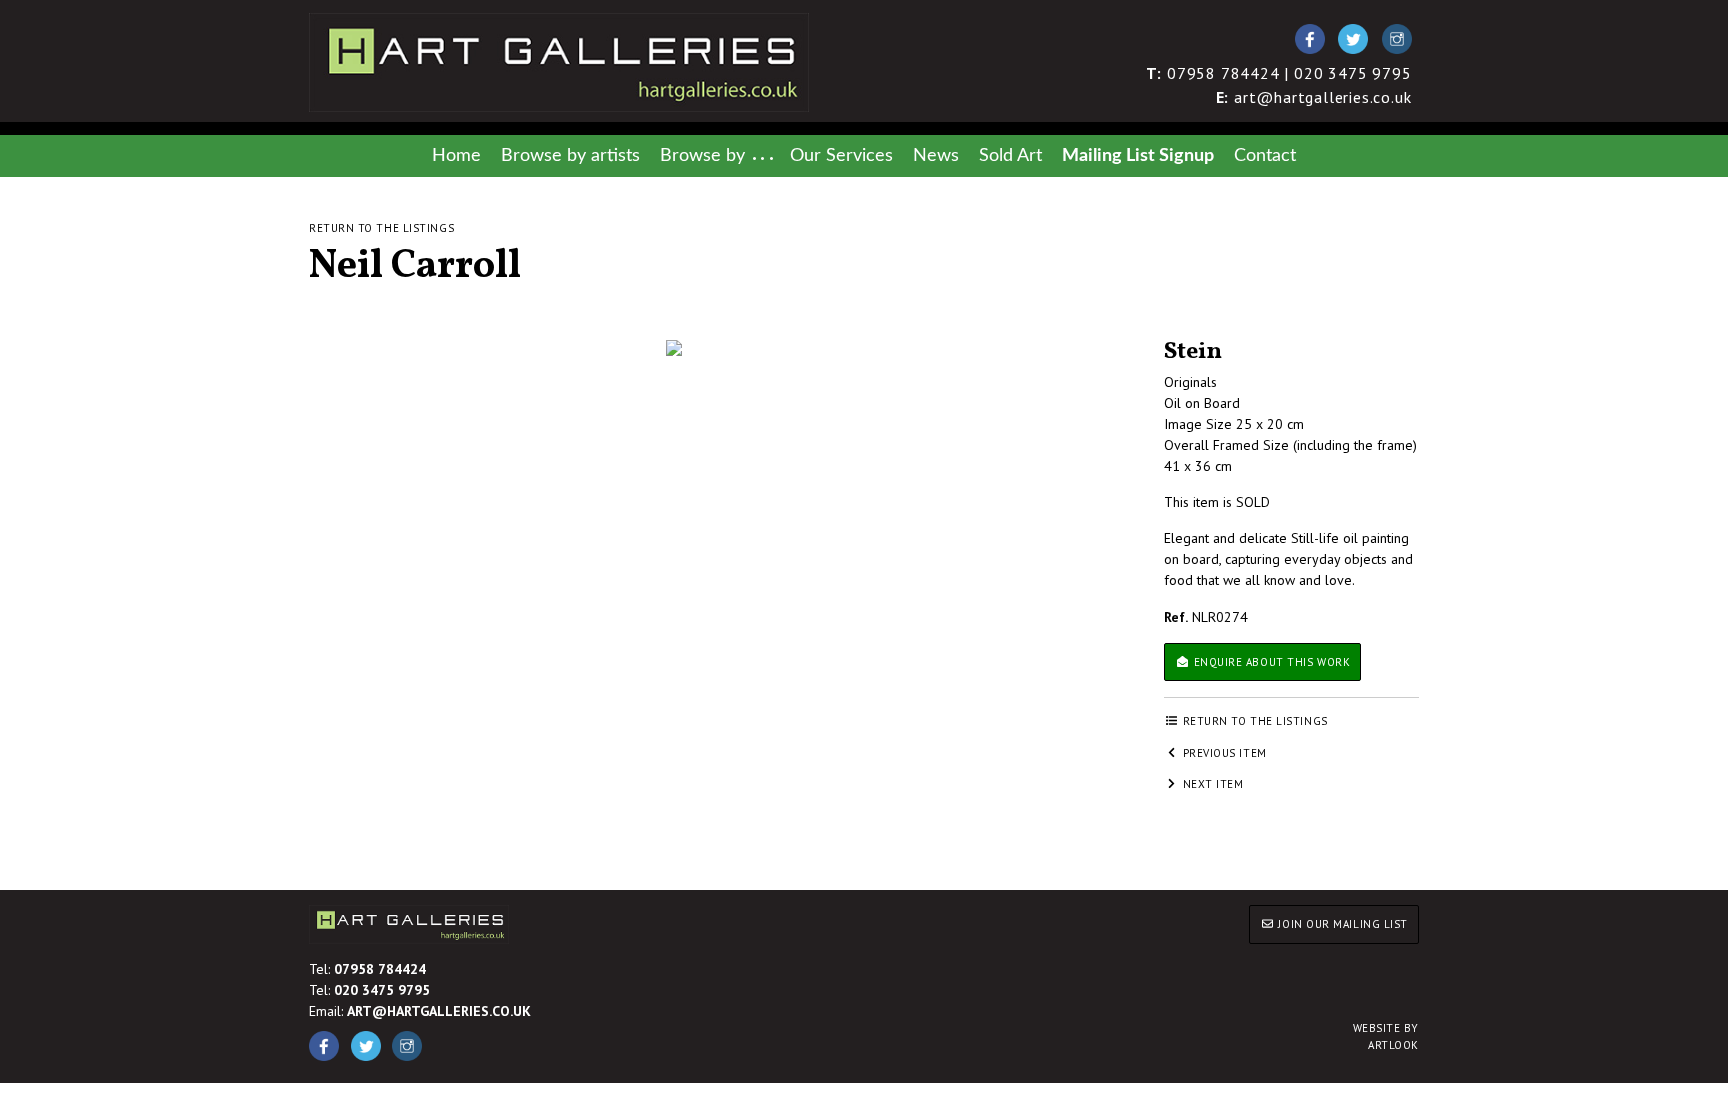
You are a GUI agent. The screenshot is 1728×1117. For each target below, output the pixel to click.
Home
----
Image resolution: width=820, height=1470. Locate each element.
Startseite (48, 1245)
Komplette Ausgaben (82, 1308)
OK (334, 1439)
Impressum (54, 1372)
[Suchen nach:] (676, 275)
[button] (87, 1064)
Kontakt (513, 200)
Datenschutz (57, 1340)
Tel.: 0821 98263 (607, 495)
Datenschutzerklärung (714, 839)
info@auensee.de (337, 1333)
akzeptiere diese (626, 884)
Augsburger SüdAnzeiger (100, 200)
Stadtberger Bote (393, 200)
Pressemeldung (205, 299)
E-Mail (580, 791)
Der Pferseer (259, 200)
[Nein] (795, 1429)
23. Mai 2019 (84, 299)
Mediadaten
----
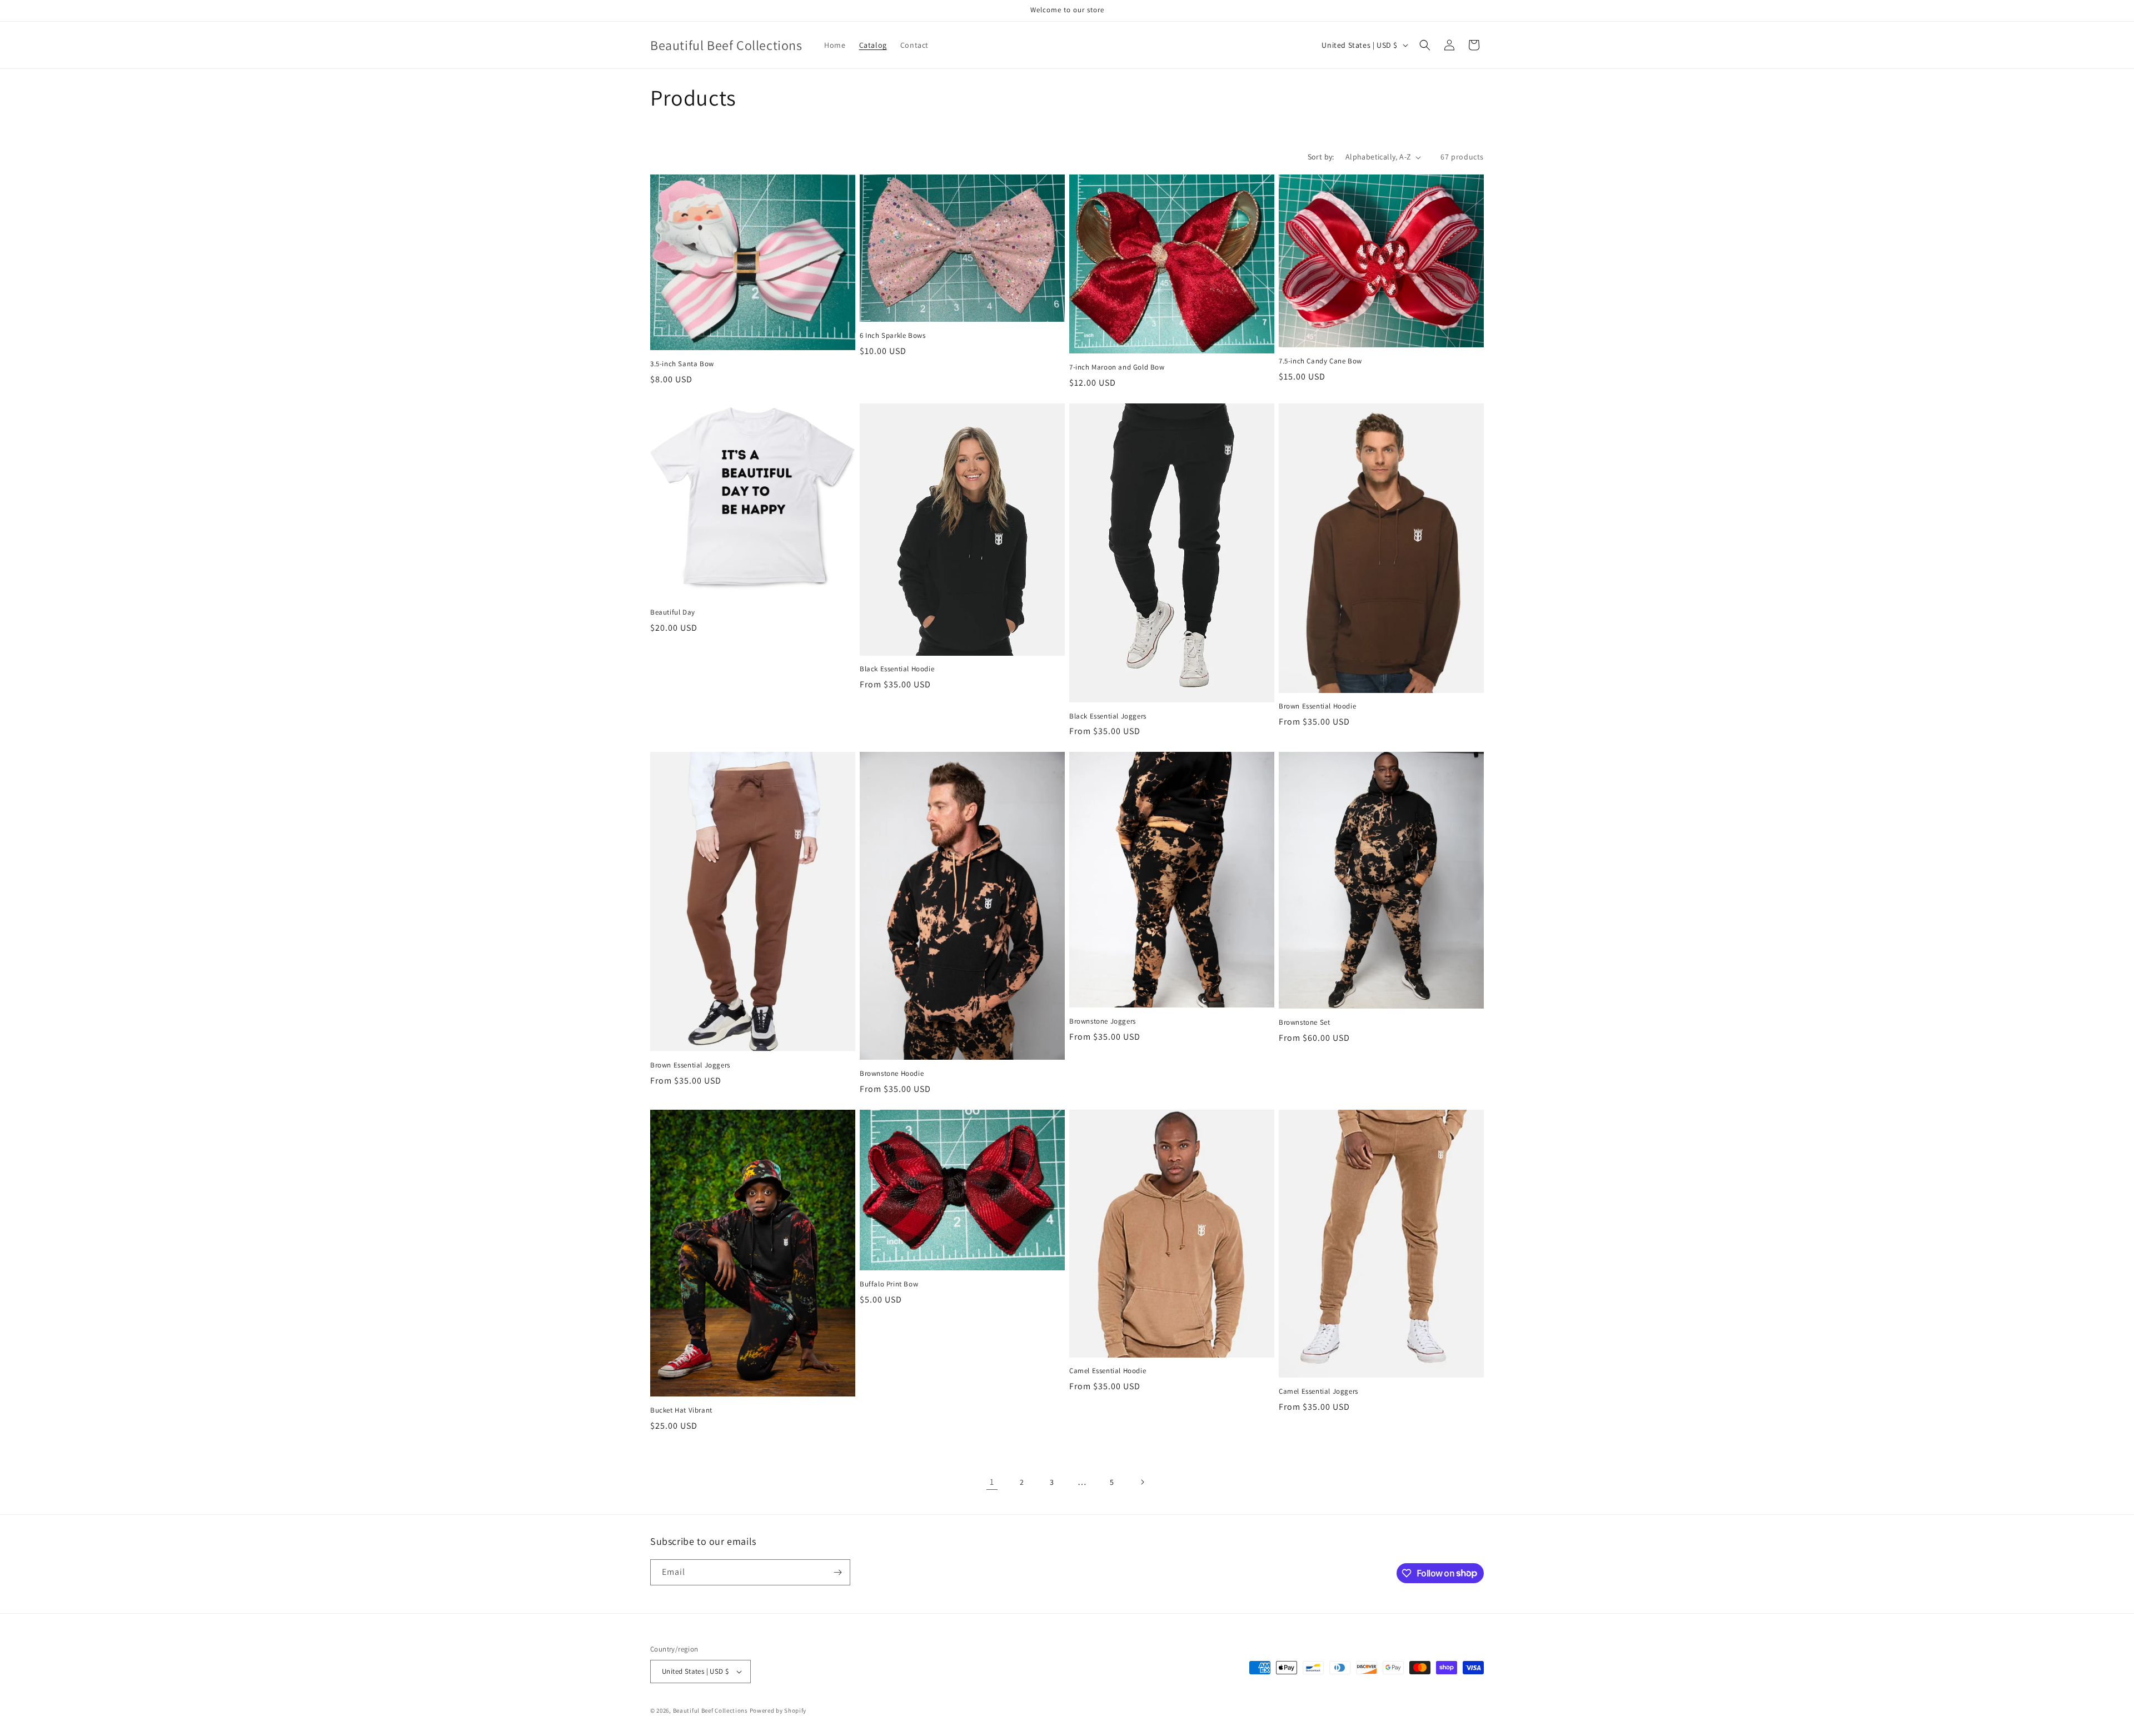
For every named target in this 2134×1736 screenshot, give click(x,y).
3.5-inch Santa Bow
----
**PROBLEM REQUIREMENTS**
Filter the entries above and return only the lines holding "click".

**TASK OUTPUT**
You are a GUI agent. The screenshot is 1728×1117. For each target below, output the pixel to click.
For every named target in this 2134×1736 screenshot, give click(x,y).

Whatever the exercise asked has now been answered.